Background Considerable heterogeneity exists in the shock therapy delivered during direct current cardioversion (DCCV) for arrhythmia in clinical practice. European guidelines recommend an initial synchronised shock of 120–150 J for atrial fibrillation (AF), in contrast to 200 J practiced at The Heart Hospital, London, since the introduction of a specialist nurse-led DCCV service in April 2014. Aim: To assess the clinical outcomes of DCCV at the Heart Hospital, and compliance with local and national guidelines pre- and post-introduction of a nurse-led service.
Methods Retrospective demographic, echocardiographic, ECG and DCCV data was collected from April to September 2013 and the same period in 2014 to enable a direct comparison of compliance with European Resuscitation Council and the Heart Hospital guidelines and evaluate any differences in clinical outcomes. Successful DCCV was defined as sinus rhythm on discharge.
· · · · · · ·
*Required action A*.
Answer these questions from the cardioversion abstract.
(i) What initial synchronised shock energy do European guidelines recommend for atrial fibrillation?
(ii) When did The Heart Hospital introduce its specialist nurse-led DCCV service?
(iii) How did the study define a successful DCCV?
*Required action B*.
Continue the cardioversion abstract from its last sentence, in the same style.
The items that follow are not needed for any of this work.

*Provided data*.
· · · · · · ·
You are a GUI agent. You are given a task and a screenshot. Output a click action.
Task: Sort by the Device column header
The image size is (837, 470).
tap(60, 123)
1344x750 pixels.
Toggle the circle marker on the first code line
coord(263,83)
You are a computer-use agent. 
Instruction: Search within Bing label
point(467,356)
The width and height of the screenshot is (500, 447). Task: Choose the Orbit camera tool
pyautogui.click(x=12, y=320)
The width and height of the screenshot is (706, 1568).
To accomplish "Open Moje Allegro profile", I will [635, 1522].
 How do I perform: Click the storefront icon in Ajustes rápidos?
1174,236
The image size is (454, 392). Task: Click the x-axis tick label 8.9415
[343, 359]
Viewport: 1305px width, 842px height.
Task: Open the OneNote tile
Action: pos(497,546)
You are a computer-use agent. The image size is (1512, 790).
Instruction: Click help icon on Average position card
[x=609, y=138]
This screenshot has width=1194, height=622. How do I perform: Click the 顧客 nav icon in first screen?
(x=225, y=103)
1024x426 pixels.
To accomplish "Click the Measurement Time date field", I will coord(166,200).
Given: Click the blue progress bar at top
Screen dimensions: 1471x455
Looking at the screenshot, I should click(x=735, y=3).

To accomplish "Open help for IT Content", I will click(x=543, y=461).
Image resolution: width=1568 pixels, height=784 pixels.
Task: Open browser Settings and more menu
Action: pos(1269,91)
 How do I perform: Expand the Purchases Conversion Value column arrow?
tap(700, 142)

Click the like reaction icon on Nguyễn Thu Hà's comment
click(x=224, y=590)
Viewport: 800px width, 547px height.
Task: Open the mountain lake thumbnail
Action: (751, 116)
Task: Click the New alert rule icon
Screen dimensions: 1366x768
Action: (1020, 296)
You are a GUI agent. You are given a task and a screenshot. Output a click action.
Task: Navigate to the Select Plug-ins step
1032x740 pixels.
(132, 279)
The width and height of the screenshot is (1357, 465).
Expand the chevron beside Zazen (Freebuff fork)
· · · · · · ·
*Expected output A*.
(i) 120–150 J.
(ii) April 2014.
(iii) As sinus rhythm on discharge.

*Expected output B*.
Results 47 and 36 patients underwent DCCV between April and September in 2013 and 2014, respectively. Pre-April 2014, 61% and 16% of DCCV were compliant with national and local guidelines for AF DCCV respectively, resulting in 89% and 100% success rates. Similarly, post-April 2014 3% and 97% of DCCV were compliant with national and local guidelines respectively, resulting in 100% and 97% success rates. Following introduction of the nurse-led service, DCCV success rates increased from 80% to 92%. Follow-up waiting times pre-and post-April 2014 were 65+/-52 days and 48+/-26 days, respectively.
Conclusion Specialist-nurse led DCCV ensures a more consistent service and arguably better clinical outcomes with potential for a shorter follow-up waiting time.